[Source text]
■ ■ ■ ■ ■

TIGER HILLS Sarita Mandanna
Rubies flash fire, chills run down spines, soothsayers predict losses, missionaries have eyes the colour of the afternoon sky, amulets attached to fraying cords bring good fortune, fireflies glitter in darkening courtyards and a strong-willed woman chooses between a dimple-flashing tiger hunter and a sensitive childhood playmate.
If such over-ripe romanticism is your cup of filter coffee, Sarita Mandanna’s Tiger Hills will have you enthralled. This is prose as luxuriant as the land it describes, charting the lives of characters whose fortunes undergo as many ups and downs as a playground see-saw.
Prepare, then, to meet Devi, pampered daughter of an established Coorg family; Devanna, a tragically orphaned boy who grows up with her; and Machu, who achieves early fame as a killer of tigers, but soon has to choose between duty and love.
The novel follows these three characters and then their offspring, beginning in the Coorg of 1878 and moving on to the glimmerings of Indian independence, with a detour to Jazz Age Berlin. We also enter into The Far Pavilions territory when Machu sets off to fight in an Anglo-Afghan Wars, an episode romanticized out of all proportion.

■ ■ ■ ■ ■

[Data segment]

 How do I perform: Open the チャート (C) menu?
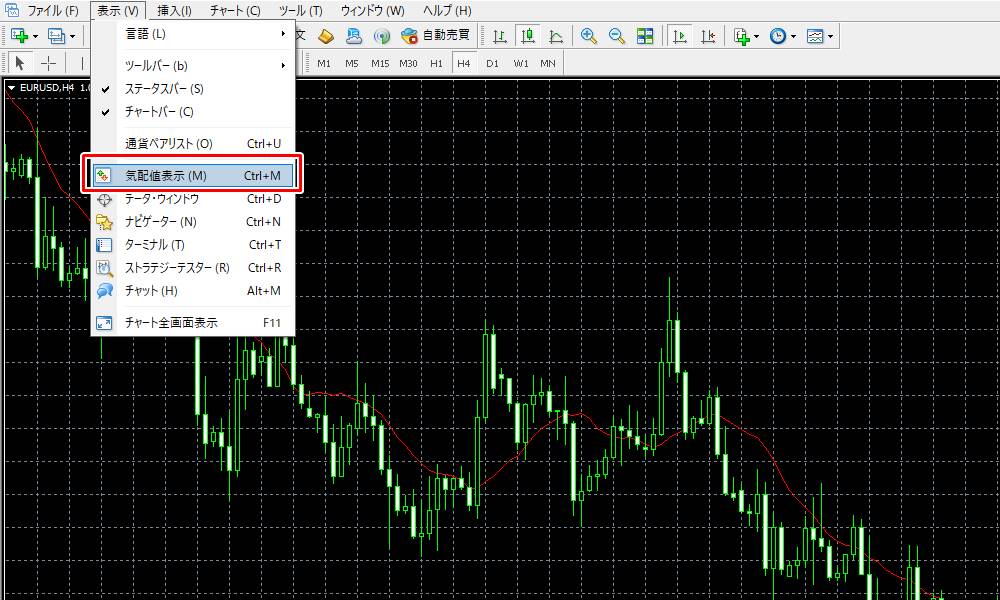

■ ■ ■ ■ ■

[Tasks to complete]
1/ According to the review of Tiger Hills, in what year and place does the novel begin?
2/ Proceed with the review of Tiger Hills, starting after its final sentence.
The data were drawn from a separate source.

[Activity answers]
1/ The novel begins in the Coorg of 1878.

2/
Along the way, Devanna spirals into despair and desperation following an unfortunate incident of ragging at a medical college; Devi becomes a headstrong Scarlett O’Hara-type managing a coffee plantation; and Machu continues to oscillate between the love of his life and his actual life. As most of novel is given over to the travails of these three, the later sections describing the fortunes of their children come across as an extended coda more than anything else, down to an unfortunately contrived ending.
Much of Mandanna’s writing demonstrates that she has immersed herself in the rhythm and ritual of the Karnataka hills. We learn of the food, customs, apparel and ways of life of a variety of people, from the indigent to the well-heeled who retire to their club every evening. Throughout, the descriptions of such lore are marked by extravagance.
Every so often, the dialogue begins to quiver: with rage, indignation, despair and, of course, passion. On one occasion Machu asks Devi: “What rice does your mother feed you that you are so wilful?” This is a man whose laughter is “a low, easy sound” that glides over Devi’s skin “like sun-warmed glass”. A little later, his voice sounds like “lush, full-bodied moss”. How alarming.
Such examples, however, pale in front of the occasion when Machu, musing on his relationship with Devi, suddenly has a Debbie Boone moment: “It cannot be wrong when it feels so right”. Whether Tiger Hills feels wrong or right depends on how much of a stomach you have for this sort of sentiment.